> [What you will do] Please print the items below word for word, starting at the line that contains "in the tagline?" and ending at the line that contains "[x=80, y=62]". Include both of those lines and nothing else.
────────────────
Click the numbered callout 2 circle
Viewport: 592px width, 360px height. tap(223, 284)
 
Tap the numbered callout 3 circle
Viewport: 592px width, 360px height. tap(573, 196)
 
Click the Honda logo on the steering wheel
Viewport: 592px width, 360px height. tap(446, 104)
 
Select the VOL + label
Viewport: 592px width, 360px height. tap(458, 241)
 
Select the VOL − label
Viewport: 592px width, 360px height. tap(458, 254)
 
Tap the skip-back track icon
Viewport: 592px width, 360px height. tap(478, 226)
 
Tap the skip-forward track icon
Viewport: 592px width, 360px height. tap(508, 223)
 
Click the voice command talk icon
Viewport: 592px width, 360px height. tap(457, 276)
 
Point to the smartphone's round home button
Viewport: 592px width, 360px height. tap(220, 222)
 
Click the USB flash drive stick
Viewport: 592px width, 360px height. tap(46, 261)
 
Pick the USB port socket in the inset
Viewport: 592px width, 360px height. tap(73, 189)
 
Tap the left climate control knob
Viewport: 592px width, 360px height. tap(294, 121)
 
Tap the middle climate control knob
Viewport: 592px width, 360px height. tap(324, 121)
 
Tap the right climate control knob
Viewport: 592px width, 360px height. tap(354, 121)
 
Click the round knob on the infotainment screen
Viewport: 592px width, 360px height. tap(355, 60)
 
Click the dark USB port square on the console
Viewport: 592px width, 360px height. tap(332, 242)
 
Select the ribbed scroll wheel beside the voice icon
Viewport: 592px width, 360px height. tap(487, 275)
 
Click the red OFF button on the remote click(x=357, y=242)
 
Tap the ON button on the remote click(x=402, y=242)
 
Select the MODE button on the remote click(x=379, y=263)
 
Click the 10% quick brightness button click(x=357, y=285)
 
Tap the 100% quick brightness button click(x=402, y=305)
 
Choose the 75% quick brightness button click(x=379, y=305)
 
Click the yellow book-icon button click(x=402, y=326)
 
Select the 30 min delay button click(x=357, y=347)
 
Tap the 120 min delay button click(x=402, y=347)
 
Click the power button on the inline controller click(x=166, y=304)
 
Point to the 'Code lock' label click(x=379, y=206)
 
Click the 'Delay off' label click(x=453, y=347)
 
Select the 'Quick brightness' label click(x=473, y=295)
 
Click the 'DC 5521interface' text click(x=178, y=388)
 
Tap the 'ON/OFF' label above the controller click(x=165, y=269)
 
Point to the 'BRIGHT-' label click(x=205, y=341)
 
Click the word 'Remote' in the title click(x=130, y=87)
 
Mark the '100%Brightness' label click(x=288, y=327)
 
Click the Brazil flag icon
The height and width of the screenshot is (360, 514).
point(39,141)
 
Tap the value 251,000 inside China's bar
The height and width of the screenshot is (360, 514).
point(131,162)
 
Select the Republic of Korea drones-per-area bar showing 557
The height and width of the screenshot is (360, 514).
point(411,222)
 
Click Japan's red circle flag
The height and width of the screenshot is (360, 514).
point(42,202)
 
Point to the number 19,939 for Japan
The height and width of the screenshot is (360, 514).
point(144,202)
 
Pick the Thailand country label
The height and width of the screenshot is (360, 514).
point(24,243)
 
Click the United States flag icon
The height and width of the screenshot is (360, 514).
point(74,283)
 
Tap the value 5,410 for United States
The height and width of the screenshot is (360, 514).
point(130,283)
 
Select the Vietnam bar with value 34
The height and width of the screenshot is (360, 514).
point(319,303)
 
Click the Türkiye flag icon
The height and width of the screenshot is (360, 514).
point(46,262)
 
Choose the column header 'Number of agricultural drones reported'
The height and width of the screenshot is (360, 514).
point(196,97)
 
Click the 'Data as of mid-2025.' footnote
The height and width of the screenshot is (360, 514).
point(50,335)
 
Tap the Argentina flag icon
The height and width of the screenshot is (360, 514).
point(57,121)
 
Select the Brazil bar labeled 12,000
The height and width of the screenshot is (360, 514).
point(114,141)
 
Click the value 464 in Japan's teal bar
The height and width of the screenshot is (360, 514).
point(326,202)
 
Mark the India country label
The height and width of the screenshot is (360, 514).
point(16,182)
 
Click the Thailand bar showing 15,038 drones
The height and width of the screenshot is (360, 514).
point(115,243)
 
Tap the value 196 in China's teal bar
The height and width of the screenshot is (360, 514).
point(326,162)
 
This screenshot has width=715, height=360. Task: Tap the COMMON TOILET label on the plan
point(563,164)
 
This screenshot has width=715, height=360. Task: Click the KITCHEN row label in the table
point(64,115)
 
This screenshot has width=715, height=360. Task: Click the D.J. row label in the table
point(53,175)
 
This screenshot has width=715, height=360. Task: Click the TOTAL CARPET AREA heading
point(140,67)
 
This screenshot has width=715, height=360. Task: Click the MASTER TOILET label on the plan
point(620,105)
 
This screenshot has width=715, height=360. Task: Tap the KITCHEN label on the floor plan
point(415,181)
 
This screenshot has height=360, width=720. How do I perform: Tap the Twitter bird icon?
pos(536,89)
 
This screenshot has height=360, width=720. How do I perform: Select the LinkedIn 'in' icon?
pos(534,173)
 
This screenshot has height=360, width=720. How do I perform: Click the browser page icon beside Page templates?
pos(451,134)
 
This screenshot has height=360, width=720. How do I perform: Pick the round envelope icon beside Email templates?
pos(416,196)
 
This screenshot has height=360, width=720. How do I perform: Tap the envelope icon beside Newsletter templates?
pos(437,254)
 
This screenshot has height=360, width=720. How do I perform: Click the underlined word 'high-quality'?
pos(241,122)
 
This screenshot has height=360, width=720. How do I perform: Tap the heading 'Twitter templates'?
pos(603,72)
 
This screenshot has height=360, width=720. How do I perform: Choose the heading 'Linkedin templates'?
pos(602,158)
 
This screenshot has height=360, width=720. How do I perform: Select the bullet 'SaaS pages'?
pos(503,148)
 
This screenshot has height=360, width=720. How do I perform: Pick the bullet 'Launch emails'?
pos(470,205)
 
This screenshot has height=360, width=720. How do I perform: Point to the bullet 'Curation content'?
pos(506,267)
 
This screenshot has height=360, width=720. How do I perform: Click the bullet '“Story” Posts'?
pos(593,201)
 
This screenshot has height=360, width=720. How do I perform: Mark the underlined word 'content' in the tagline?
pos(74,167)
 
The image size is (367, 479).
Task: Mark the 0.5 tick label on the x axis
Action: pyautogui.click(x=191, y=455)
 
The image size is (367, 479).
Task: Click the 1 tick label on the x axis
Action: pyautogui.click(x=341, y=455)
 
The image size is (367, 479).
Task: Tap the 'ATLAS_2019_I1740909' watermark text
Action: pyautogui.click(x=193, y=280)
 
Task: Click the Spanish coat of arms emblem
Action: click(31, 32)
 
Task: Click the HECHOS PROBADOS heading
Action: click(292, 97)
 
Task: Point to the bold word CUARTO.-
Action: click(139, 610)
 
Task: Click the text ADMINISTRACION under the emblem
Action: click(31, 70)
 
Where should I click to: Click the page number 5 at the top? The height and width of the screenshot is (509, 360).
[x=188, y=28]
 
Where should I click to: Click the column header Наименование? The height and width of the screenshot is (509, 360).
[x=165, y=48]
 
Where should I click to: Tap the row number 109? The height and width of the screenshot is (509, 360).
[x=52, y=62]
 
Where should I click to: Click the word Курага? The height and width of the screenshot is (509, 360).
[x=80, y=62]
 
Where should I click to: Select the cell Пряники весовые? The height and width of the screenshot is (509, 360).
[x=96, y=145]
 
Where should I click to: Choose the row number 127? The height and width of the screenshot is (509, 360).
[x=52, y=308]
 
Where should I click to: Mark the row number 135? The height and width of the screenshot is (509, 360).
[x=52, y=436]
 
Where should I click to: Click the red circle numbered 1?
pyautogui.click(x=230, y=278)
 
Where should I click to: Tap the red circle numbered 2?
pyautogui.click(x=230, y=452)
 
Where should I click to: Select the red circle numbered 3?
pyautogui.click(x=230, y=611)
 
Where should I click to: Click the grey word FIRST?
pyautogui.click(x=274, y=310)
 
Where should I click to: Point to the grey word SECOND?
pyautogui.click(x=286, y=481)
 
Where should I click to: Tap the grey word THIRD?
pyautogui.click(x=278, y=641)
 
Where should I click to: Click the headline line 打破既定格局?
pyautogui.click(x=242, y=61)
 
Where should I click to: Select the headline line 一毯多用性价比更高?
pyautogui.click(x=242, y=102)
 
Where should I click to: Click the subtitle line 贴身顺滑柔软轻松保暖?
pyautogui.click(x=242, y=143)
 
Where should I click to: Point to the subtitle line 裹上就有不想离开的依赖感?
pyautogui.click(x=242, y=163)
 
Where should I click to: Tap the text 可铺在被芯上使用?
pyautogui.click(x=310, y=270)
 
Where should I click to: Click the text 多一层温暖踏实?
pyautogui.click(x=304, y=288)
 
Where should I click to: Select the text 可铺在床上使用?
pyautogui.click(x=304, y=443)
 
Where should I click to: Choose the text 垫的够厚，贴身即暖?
────────────────
> [Completed exercise]
This screenshot has height=360, width=720. How do I perform: Mark the underlined word 'content' in the tagline?
pos(74,167)
 
The image size is (367, 479).
Task: Mark the 0.5 tick label on the x axis
Action: pyautogui.click(x=191, y=455)
 
The image size is (367, 479).
Task: Click the 1 tick label on the x axis
Action: pyautogui.click(x=341, y=455)
 
The image size is (367, 479).
Task: Tap the 'ATLAS_2019_I1740909' watermark text
Action: pyautogui.click(x=193, y=280)
 
Task: Click the Spanish coat of arms emblem
Action: click(31, 32)
 
Task: Click the HECHOS PROBADOS heading
Action: click(292, 97)
 
Task: Point to the bold word CUARTO.-
Action: click(139, 610)
 
Task: Click the text ADMINISTRACION under the emblem
Action: click(31, 70)
 
Where should I click to: Click the page number 5 at the top? The height and width of the screenshot is (509, 360).
[x=188, y=28]
 
Where should I click to: Click the column header Наименование? The height and width of the screenshot is (509, 360).
[x=165, y=48]
 
Where should I click to: Tap the row number 109? The height and width of the screenshot is (509, 360).
[x=52, y=62]
 
Where should I click to: Click the word Курага? The height and width of the screenshot is (509, 360).
[x=80, y=62]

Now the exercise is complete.